- _Problem_
In the records below, take the line containing "This screenshot has height=501, width=1080." and reproduce it and every subsequent line exactly, adding nothing.

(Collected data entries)
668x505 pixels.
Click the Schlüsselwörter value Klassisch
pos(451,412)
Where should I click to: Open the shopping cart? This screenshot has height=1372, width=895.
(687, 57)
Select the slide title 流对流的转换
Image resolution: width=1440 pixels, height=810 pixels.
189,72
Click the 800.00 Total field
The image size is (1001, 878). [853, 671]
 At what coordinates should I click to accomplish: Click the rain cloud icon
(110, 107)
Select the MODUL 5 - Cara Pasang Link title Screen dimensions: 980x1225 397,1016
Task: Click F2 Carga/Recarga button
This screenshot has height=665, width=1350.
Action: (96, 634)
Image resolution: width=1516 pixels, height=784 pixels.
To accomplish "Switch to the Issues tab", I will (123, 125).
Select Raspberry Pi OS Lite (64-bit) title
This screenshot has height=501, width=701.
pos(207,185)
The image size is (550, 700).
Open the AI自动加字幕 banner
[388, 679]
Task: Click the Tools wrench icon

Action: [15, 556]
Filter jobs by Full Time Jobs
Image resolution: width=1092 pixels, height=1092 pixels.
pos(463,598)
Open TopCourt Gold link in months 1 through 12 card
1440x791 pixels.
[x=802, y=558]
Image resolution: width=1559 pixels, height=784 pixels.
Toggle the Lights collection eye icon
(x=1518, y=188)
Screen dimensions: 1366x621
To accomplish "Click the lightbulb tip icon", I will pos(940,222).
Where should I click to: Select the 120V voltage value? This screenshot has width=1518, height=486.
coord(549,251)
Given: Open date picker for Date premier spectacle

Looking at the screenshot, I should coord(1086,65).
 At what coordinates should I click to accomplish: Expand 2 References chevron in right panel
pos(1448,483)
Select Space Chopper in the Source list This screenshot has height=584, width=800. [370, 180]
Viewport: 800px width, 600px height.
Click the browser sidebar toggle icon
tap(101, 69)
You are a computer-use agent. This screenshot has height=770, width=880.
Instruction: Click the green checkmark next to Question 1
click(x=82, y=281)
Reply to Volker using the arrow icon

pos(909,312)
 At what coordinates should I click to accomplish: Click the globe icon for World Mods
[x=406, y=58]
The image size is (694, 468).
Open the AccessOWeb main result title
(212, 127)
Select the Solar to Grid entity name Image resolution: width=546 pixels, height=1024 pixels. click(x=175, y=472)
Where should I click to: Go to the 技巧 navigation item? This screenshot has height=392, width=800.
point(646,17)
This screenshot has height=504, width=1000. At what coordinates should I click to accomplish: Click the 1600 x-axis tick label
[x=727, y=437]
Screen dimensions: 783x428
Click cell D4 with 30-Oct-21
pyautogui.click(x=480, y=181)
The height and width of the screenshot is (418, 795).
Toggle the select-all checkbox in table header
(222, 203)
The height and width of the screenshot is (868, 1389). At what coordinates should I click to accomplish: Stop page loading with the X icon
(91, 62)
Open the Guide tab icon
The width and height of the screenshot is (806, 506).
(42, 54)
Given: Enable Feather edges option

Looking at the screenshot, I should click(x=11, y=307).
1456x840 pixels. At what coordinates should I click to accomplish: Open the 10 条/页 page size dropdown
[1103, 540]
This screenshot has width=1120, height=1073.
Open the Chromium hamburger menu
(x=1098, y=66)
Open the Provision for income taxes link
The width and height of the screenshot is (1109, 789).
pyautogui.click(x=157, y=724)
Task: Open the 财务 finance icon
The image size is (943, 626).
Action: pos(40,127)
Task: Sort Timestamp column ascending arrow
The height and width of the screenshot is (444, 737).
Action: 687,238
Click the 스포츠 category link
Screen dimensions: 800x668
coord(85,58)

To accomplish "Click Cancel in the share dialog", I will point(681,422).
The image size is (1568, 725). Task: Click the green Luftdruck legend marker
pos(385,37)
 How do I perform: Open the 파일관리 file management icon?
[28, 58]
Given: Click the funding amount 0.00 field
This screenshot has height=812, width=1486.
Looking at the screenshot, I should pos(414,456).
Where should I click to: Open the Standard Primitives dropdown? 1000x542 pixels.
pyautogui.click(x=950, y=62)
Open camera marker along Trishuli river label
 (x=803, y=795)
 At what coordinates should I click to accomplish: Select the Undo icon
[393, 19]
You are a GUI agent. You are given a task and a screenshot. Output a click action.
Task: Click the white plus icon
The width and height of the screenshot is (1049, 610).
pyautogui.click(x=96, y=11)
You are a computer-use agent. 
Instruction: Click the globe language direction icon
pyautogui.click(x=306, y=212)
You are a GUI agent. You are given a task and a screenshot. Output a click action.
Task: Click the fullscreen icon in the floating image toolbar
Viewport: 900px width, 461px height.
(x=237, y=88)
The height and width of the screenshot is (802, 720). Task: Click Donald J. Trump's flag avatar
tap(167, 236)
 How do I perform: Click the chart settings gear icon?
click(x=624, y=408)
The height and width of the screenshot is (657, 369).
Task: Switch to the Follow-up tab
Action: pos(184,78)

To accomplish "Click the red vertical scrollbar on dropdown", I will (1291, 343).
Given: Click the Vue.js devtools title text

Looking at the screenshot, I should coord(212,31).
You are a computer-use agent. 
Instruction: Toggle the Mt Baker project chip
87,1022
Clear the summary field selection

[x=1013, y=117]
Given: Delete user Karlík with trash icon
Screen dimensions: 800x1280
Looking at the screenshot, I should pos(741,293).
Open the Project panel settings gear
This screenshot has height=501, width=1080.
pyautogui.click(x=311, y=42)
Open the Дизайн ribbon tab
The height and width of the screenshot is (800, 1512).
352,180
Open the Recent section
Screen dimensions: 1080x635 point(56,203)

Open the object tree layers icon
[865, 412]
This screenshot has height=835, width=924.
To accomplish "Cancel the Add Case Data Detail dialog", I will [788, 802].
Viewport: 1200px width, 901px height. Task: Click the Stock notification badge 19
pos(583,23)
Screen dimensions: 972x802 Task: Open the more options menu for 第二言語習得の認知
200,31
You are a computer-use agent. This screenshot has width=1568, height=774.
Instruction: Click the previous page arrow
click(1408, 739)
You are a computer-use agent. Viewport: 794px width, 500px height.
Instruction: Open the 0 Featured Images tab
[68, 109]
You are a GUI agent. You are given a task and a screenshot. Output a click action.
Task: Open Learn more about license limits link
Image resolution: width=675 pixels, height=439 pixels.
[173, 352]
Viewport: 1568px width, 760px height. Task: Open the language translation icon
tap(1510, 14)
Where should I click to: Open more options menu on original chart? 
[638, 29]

- _Written reply_
This screenshot has height=501, width=1080.
pyautogui.click(x=311, y=42)
Open the Дизайн ribbon tab
The height and width of the screenshot is (800, 1512).
352,180
Open the Recent section
Screen dimensions: 1080x635 point(56,203)

Open the object tree layers icon
[865, 412]
This screenshot has height=835, width=924.
To accomplish "Cancel the Add Case Data Detail dialog", I will [788, 802].
Viewport: 1200px width, 901px height. Task: Click the Stock notification badge 19
pos(583,23)
Screen dimensions: 972x802 Task: Open the more options menu for 第二言語習得の認知
200,31
You are a computer-use agent. This screenshot has width=1568, height=774.
Instruction: Click the previous page arrow
click(1408, 739)
You are a computer-use agent. Viewport: 794px width, 500px height.
Instruction: Open the 0 Featured Images tab
[68, 109]
You are a GUI agent. You are given a task and a screenshot. Output a click action.
Task: Open Learn more about license limits link
Image resolution: width=675 pixels, height=439 pixels.
[173, 352]
Viewport: 1568px width, 760px height. Task: Open the language translation icon
tap(1510, 14)
Where should I click to: Open more options menu on original chart? 
[638, 29]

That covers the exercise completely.